No, FLAG SECURE does not protect you from a11y malware (and Google couldn't have protected 2FA tokens that easily)

Tags: #android, #a11y, #FLAG_SECURE, #malware.

Last week, an article by @campuscodi ZDNet caught my eye. The headline is: "Google could have fixed 2FA code-stealing flaw in Authenticator app years ago". The article refers to a blog post by NightWatch Cybersecurity.

This caught my eyes for two reasons: to the best of my knowledge, 1) protecting from a11y is not that easy (it's definitively not just a matter of adding one flag); 2) the article mentions that FLAG_SECURE could be used for this purpose.

I've worked with a11y for the Cloak & Dagger project, and one of the net results was: if an app gets a11y, it's game over. (BTW, news from today: Kaspersky found WhatsApp-spying stalkware using a11y. I can't say I'm shocked :-))
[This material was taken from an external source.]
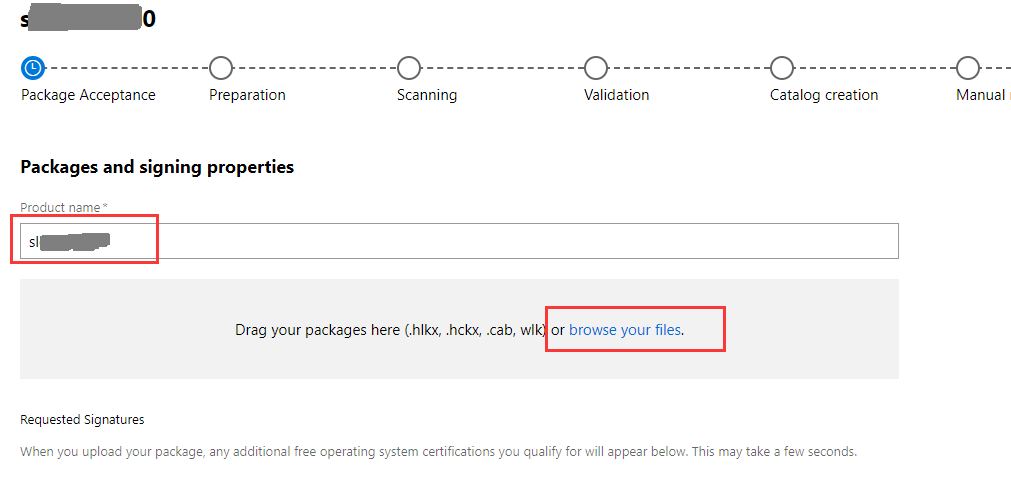Open the browse your files link
Viewport: 1011px width, 478px height.
pos(625,330)
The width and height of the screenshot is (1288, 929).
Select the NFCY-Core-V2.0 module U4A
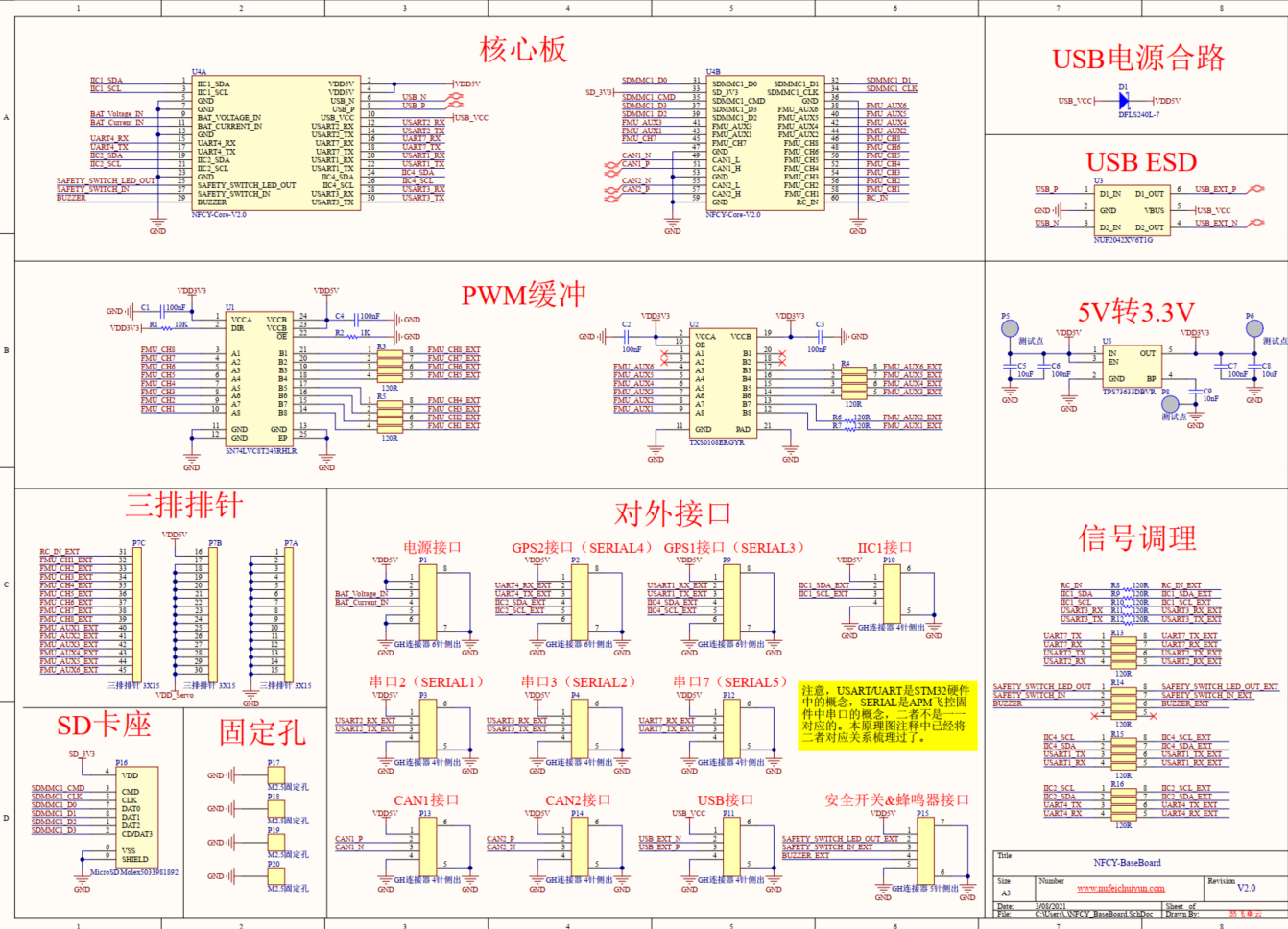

So, I did some digging, and I published a quick twitter thread with the main takeaways. To not repeat myself, here it is:

I've then released my proof-of-concept on github.

The victim app simulates two activities providing 2FA tokens. One of the activity is protected by the FLAG_SECURE flag, the other one is not. The POC dumps on logcat what it can see via a11y: in all my tests, the POC can leak the tokens for both the protected and unprotected activities. So, I don't think the FLAG_SECURE is useful in this context.

A couple of Android infosec folks (@fs0c131y and @MaverickRocky02, thank you!) tested it and confirmed that I'm not insane: a11y does not seem to be affected by FLAG_SECURE.

If you have some cycles to check as well, please do so! I would be happy to stand corrected.

I hope this post provides a Google-friendly resource that a11y nerds can find when looking for it.